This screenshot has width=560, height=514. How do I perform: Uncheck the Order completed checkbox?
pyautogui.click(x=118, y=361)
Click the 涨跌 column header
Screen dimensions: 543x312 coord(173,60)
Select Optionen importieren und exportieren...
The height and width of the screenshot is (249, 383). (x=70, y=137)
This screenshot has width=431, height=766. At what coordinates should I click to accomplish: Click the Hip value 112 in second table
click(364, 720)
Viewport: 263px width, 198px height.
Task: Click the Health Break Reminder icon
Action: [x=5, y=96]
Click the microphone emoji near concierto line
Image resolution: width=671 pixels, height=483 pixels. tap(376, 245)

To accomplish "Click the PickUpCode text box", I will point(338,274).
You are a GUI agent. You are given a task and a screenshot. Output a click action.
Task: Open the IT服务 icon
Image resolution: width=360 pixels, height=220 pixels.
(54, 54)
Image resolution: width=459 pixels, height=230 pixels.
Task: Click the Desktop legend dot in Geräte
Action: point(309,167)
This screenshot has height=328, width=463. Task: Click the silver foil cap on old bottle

§ §

▸ What you need to do
Repeat the data in its entirety, exactly as written.

▸ Written solution
This screenshot has width=560, height=514. How do I perform: Uncheck the Order completed checkbox?
pyautogui.click(x=118, y=361)
Click the 涨跌 column header
Screen dimensions: 543x312 coord(173,60)
Select Optionen importieren und exportieren...
The height and width of the screenshot is (249, 383). (x=70, y=137)
This screenshot has width=431, height=766. At what coordinates should I click to accomplish: Click the Hip value 112 in second table
click(364, 720)
Viewport: 263px width, 198px height.
Task: Click the Health Break Reminder icon
Action: [x=5, y=96]
Click the microphone emoji near concierto line
Image resolution: width=671 pixels, height=483 pixels. tap(376, 245)

To accomplish "Click the PickUpCode text box", I will point(338,274).
You are a GUI agent. You are given a task and a screenshot. Output a click action.
Task: Open the IT服务 icon
Image resolution: width=360 pixels, height=220 pixels.
(54, 54)
Image resolution: width=459 pixels, height=230 pixels.
Task: Click the Desktop legend dot in Geräte
Action: point(309,167)
This screenshot has height=328, width=463. Task: Click the silver foil cap on old bottle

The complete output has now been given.